## BRIEF
Restate, word for word, the run of lines that starts at the line containing "The width and" and ends with the final line of the listing. Leave pictures out.

## THE DATA
○ ○ ○ ○ ○ ○ ○

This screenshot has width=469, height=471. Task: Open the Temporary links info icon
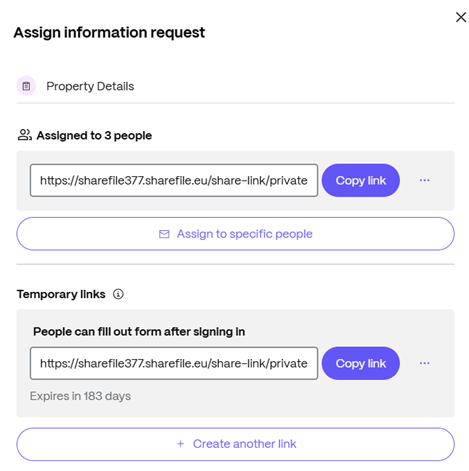pos(118,294)
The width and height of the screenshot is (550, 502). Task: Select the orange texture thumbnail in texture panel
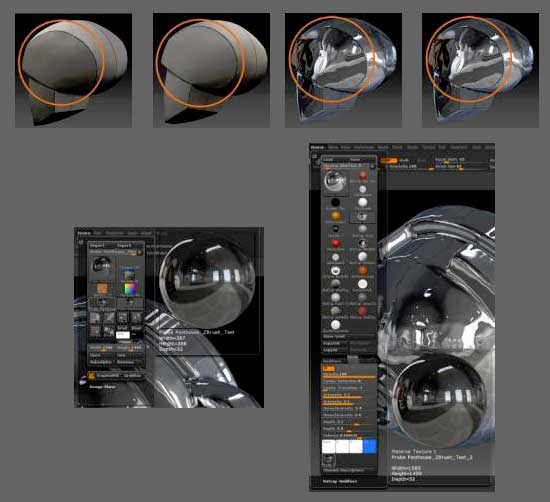102,289

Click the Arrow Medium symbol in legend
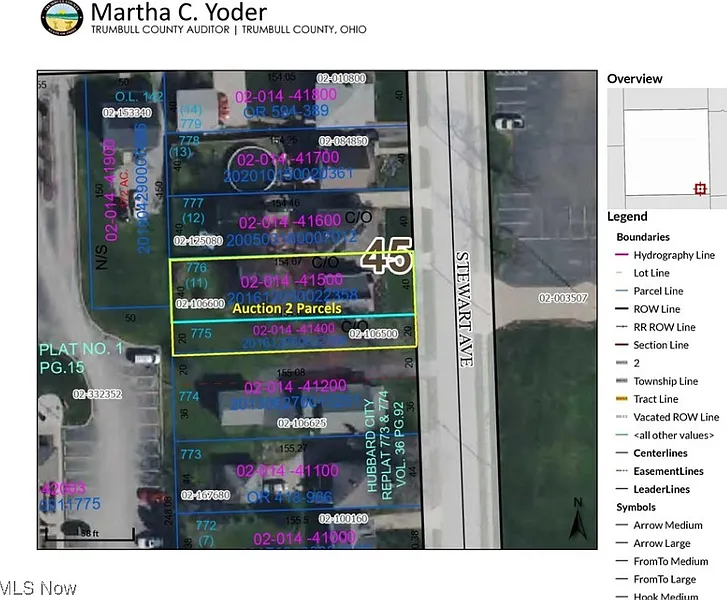pyautogui.click(x=622, y=525)
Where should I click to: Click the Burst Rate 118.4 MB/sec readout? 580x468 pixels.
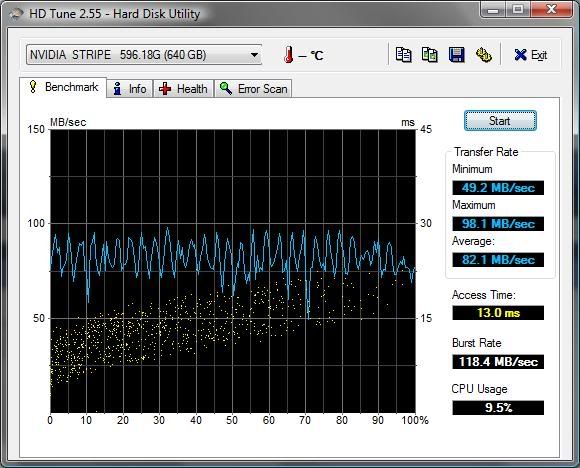coord(498,361)
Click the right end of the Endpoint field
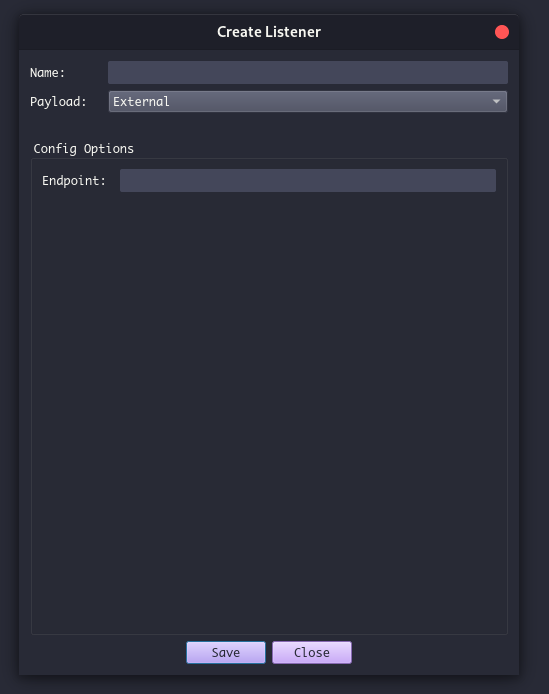The image size is (549, 694). tap(488, 181)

○ ○ ○ ○ ○ ○ ○

## WRITTEN RESPONSE
The width and height of the screenshot is (550, 502). Task: Select the orange texture thumbnail in texture panel
102,289

Click the Arrow Medium symbol in legend
pyautogui.click(x=622, y=525)
Where should I click to: Click the Burst Rate 118.4 MB/sec readout? 580x468 pixels.
coord(498,361)
Click the right end of the Endpoint field
The image size is (549, 694). tap(488, 181)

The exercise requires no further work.